A separate document titled ILOC Examples demonstrates and explains intermediate code generation for boolean expressions and loops, as we discussed them in lecture.

Optimization

An optimizer takes as input a set of intermediate code. Its output is a "better" set of intermediate code, one that is equivalent in effect but does the job in a better way (i.e. faster, with less memory usage, etc.).
The primary job of an optimizer is to understand the details of some portion of the intermediate code program. The scope of an optimization is the portion of the program that is analyzed.
- The smallest scope is typically one basic block. A basic block is a straight-line list of instructions, with a label appearing (optionally) on the first instruction and a jump or conditional branch (optionally) appearing as the last instruction.
  - In other words, all of the instructions of a basic block are guaranteed to execute completely and in sequence from beginning to end.
The first step for many optimizations is to build a control-flow graph (CFG).
- A CFG captures the control flow between basic blocks. Individual nodes of the graph represent basic blocks.
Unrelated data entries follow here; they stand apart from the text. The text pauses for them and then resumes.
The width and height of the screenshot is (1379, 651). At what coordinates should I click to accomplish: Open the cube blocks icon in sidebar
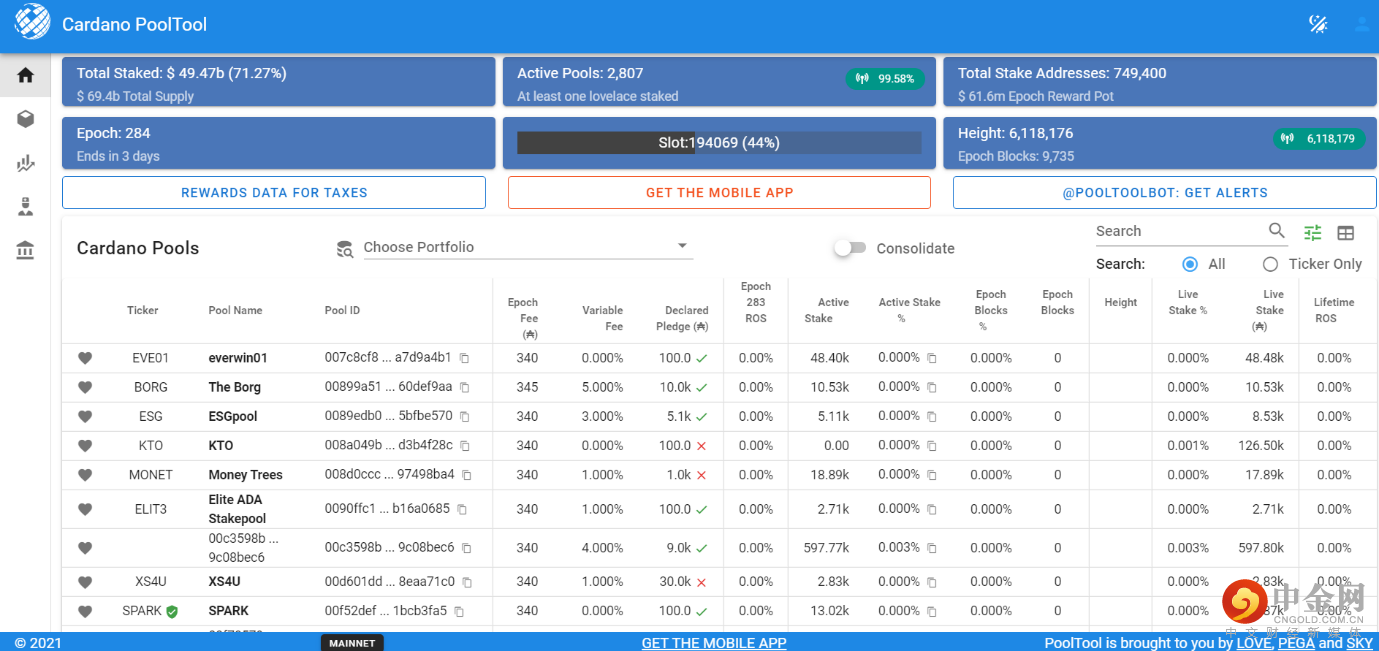tap(25, 119)
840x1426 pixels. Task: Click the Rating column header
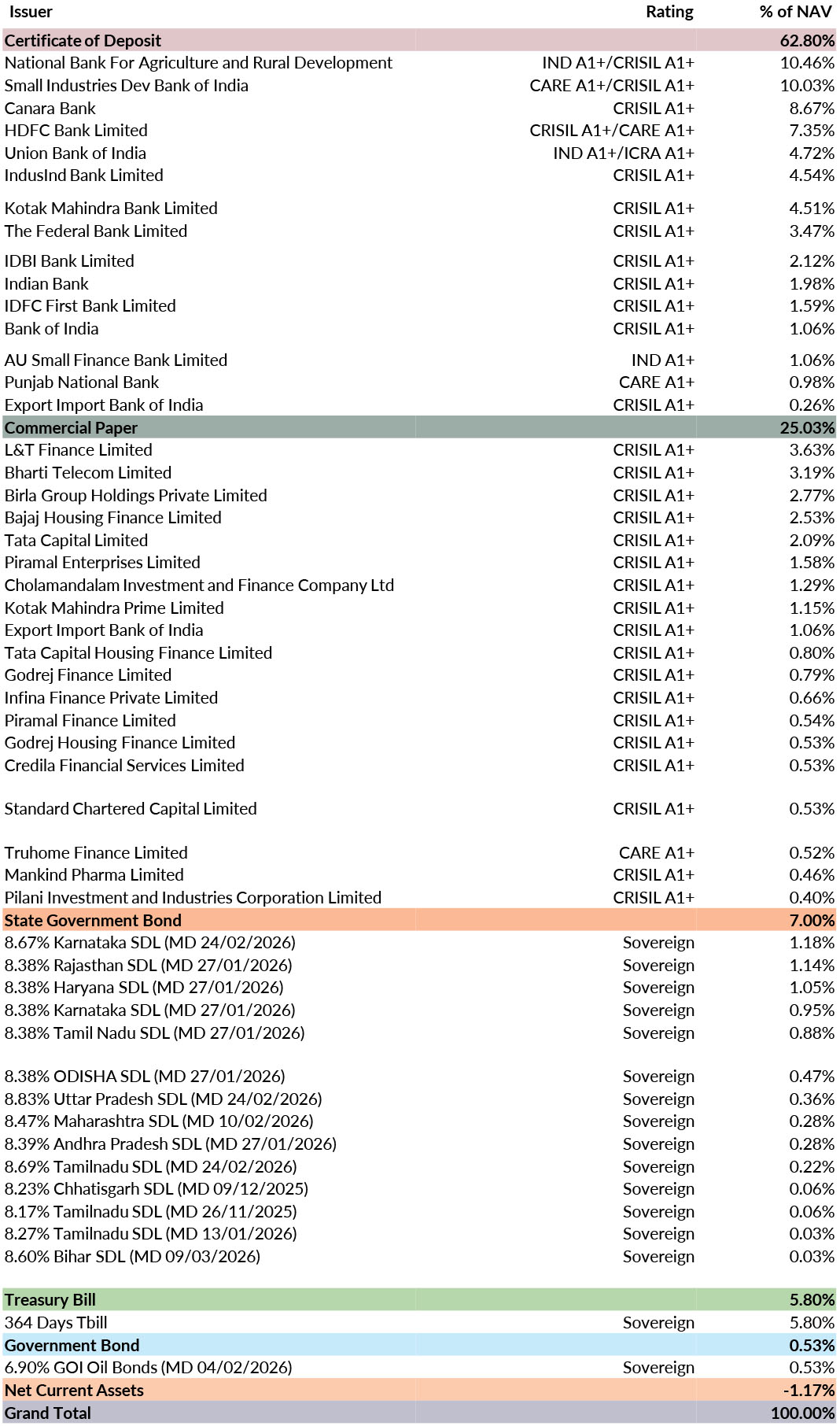(x=669, y=12)
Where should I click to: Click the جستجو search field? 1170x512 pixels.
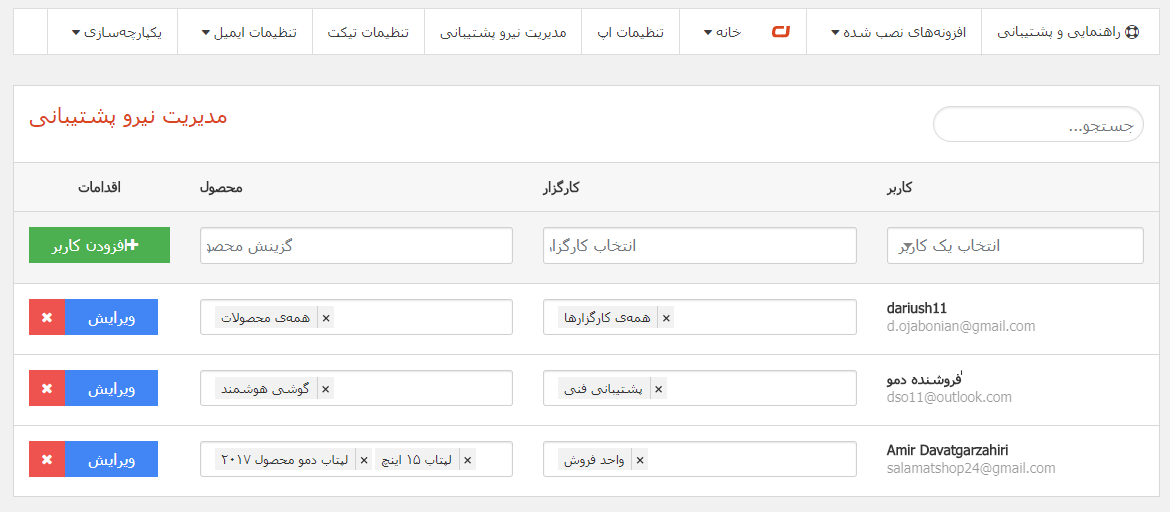[1037, 125]
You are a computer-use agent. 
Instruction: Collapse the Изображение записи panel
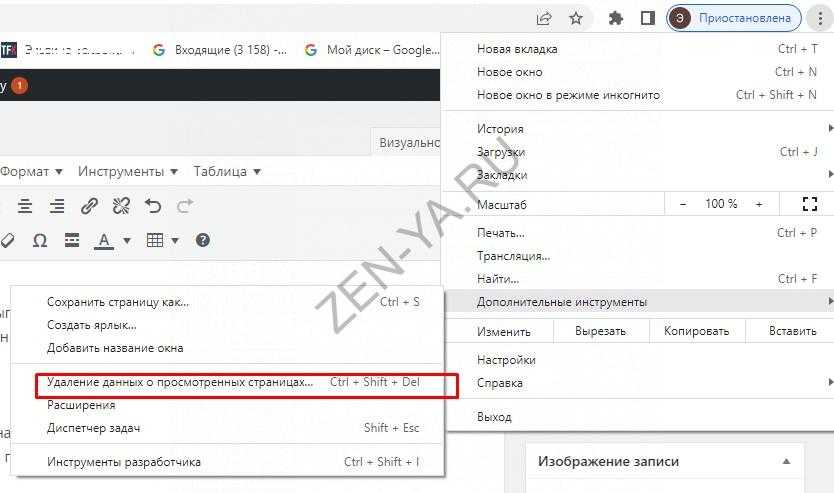[x=786, y=461]
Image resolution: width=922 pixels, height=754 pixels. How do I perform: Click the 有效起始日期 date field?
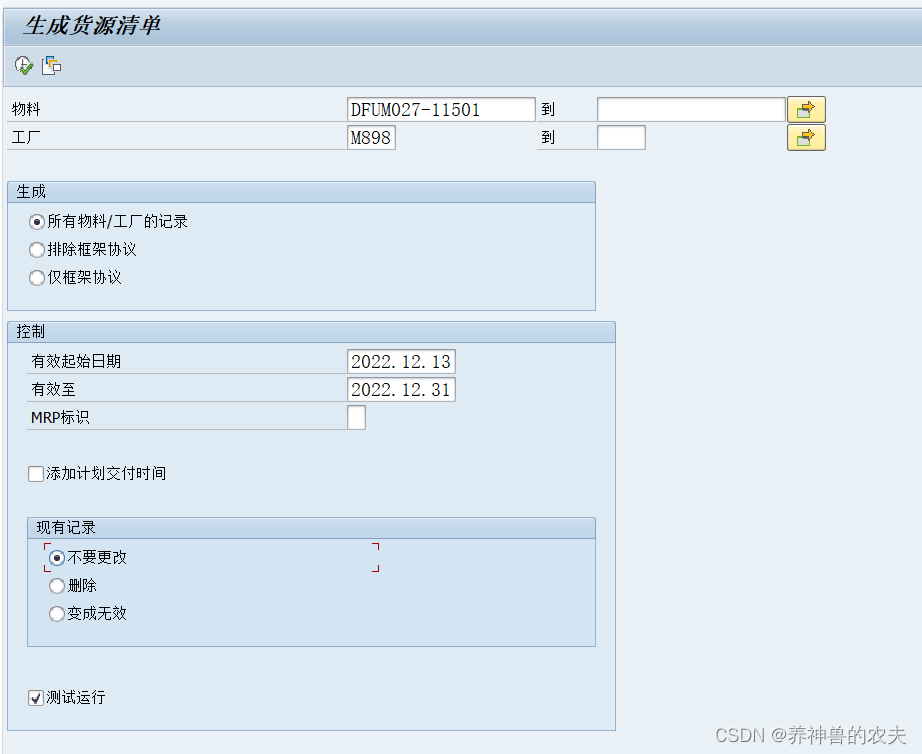400,361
Edges indicate possible flows of control between them.
- I provided the code for this in Assignment #6. Here's (roughly) the algorithm to find all the leaders (i.e. the instructions that begin basic blocks).
  - For each instruction i:
    - If i has a label on it, it's a leader.
    - If i follows an instruction that is a conditional branch of a jump, it's a leader.
- Once all the leaders have been found, nodes can be built to represent each basic block, and edges can be added based on the labels appearing on leaders and in jumps/branches.
There are a variety of optimizations that can be performed. As a starting point, be sure you understand the ones that were implemented in Assignment #6.
Local optimizations can be extended to become superlocal optimizations. A superlocal optimization operates on an extended basic block (EBB), rather than one basic block.
- An EBB is a set of basic blocks B₁, B₂, ..., B_n, in which B₁ may have more than one predecessor in the CFG, but all other blocks will have a unique predecessor in the EBB.
  - In other words, the basic blocks in an EBB are a subset of the nodes in the CFG that are, themselves, a tree.
- Since an EBB is, essentially, a tree of basic blocks, optimizations such as constant propagation and folding can easily be extended to work on EBB's instead of basic blocks.
- Since a unique predecessor is guaranteed to execute before each node in the EBB, optimizations can be done in a treelike fashion, with information carried down from one node to another along each path in the tree.
- Complications in optimization typically arrive at join points in the CFG (i.e. nodes with multiple predecessors). Superlocal optimizations deal with such nodes as though they have no predecessors, i.e. discarding any known information before beginning to process them.

Instruction scheduling

This topic will not be covered on the exam.